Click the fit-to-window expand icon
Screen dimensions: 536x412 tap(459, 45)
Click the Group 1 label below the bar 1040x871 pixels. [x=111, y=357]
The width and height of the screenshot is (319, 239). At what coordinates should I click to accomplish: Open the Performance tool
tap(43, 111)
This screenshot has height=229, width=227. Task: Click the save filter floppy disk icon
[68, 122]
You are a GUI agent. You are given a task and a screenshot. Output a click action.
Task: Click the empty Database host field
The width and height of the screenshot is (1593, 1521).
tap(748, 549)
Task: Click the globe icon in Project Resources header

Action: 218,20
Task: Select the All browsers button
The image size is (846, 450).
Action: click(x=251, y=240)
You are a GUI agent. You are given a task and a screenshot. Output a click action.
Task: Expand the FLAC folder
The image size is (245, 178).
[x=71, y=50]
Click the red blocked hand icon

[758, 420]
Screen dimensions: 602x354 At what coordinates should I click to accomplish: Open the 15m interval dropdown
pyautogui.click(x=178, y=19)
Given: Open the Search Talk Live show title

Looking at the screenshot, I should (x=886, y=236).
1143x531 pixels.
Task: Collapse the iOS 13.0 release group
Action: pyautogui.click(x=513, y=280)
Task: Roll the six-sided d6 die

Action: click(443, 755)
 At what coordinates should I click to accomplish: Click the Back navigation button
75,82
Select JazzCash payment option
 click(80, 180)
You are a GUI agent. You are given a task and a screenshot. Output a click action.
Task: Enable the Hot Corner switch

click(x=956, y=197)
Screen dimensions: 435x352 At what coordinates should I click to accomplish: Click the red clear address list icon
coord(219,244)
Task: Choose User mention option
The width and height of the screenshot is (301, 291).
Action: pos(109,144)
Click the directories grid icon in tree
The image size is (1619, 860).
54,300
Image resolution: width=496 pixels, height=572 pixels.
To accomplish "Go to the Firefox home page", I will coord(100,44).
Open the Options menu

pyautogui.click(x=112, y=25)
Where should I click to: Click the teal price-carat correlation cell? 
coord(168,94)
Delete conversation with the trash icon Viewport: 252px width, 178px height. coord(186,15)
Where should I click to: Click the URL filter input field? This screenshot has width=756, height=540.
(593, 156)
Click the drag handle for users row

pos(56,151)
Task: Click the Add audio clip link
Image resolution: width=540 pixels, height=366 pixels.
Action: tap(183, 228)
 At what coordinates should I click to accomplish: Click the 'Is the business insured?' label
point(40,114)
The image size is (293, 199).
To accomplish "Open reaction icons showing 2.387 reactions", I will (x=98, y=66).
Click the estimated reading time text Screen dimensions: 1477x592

————————

Task objective:
Copy all of the data above line for line, without changing anything.

Solution for this problem:
Click the fit-to-window expand icon
Screen dimensions: 536x412 tap(459, 45)
Click the Group 1 label below the bar 1040x871 pixels. [x=111, y=357]
The width and height of the screenshot is (319, 239). At what coordinates should I click to accomplish: Open the Performance tool
tap(43, 111)
This screenshot has height=229, width=227. Task: Click the save filter floppy disk icon
[68, 122]
You are a GUI agent. You are given a task and a screenshot. Output a click action.
Task: Click the empty Database host field
The width and height of the screenshot is (1593, 1521).
tap(748, 549)
Task: Click the globe icon in Project Resources header

Action: 218,20
Task: Select the All browsers button
The image size is (846, 450).
Action: click(x=251, y=240)
You are a GUI agent. You are given a task and a screenshot. Output a click action.
Task: Expand the FLAC folder
The image size is (245, 178).
[x=71, y=50]
Click the red blocked hand icon

[758, 420]
Screen dimensions: 602x354 At what coordinates should I click to accomplish: Open the 15m interval dropdown
pyautogui.click(x=178, y=19)
Given: Open the Search Talk Live show title

Looking at the screenshot, I should (x=886, y=236).
1143x531 pixels.
Task: Collapse the iOS 13.0 release group
Action: pyautogui.click(x=513, y=280)
Task: Roll the six-sided d6 die

Action: click(443, 755)
 At what coordinates should I click to accomplish: Click the Back navigation button
75,82
Select JazzCash payment option
 click(80, 180)
You are a GUI agent. You are given a task and a screenshot. Output a click action.
Task: Enable the Hot Corner switch

click(x=956, y=197)
Screen dimensions: 435x352 At what coordinates should I click to accomplish: Click the red clear address list icon
coord(219,244)
Task: Choose User mention option
The width and height of the screenshot is (301, 291).
Action: pos(109,144)
Click the directories grid icon in tree
The image size is (1619, 860).
54,300
Image resolution: width=496 pixels, height=572 pixels.
To accomplish "Go to the Firefox home page", I will coord(100,44).
Open the Options menu

pyautogui.click(x=112, y=25)
Where should I click to: Click the teal price-carat correlation cell? 
coord(168,94)
Delete conversation with the trash icon Viewport: 252px width, 178px height. coord(186,15)
Where should I click to: Click the URL filter input field? This screenshot has width=756, height=540.
(593, 156)
Click the drag handle for users row

pos(56,151)
Task: Click the Add audio clip link
Image resolution: width=540 pixels, height=366 pixels.
Action: tap(183, 228)
 At what coordinates should I click to accomplish: Click the 'Is the business insured?' label
point(40,114)
The image size is (293, 199).
To accomplish "Open reaction icons showing 2.387 reactions", I will (x=98, y=66).
Click the estimated reading time text Screen dimensions: 1477x592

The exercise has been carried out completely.